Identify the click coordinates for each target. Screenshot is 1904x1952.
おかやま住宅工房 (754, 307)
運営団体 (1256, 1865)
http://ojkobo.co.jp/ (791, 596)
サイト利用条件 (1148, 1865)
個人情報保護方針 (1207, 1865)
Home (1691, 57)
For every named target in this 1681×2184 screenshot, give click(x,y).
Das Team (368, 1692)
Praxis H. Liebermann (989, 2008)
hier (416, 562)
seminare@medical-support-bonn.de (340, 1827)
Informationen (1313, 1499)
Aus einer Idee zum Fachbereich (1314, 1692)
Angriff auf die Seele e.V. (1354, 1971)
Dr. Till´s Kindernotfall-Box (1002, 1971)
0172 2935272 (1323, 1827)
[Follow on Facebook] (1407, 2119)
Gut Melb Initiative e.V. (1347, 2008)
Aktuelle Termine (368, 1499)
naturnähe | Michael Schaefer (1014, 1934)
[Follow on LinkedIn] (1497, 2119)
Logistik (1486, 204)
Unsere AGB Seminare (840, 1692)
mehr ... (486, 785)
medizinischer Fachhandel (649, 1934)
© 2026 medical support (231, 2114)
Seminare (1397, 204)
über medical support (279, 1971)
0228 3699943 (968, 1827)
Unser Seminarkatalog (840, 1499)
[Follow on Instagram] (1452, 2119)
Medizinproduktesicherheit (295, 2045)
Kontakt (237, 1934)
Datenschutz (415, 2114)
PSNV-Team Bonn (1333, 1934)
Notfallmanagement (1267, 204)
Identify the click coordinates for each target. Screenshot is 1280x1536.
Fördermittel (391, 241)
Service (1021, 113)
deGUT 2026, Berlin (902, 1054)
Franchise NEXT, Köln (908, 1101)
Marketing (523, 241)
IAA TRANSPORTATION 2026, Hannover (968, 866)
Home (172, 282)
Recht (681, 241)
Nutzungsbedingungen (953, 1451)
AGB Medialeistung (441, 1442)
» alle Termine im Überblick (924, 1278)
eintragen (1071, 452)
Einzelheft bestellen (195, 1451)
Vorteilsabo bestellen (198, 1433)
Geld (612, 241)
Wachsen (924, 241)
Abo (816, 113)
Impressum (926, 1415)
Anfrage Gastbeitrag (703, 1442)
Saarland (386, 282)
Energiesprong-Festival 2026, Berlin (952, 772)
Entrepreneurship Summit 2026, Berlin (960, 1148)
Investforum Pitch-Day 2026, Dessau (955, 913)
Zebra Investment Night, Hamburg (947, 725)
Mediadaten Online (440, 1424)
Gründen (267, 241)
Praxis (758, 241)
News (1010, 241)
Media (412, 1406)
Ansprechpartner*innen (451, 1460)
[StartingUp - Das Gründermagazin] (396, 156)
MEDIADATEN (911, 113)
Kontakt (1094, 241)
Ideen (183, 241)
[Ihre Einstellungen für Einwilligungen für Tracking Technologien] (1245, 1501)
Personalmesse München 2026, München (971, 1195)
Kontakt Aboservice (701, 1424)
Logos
--
Determine the number of lines in the data that include the word "coordinates", and provide that number without comment.

2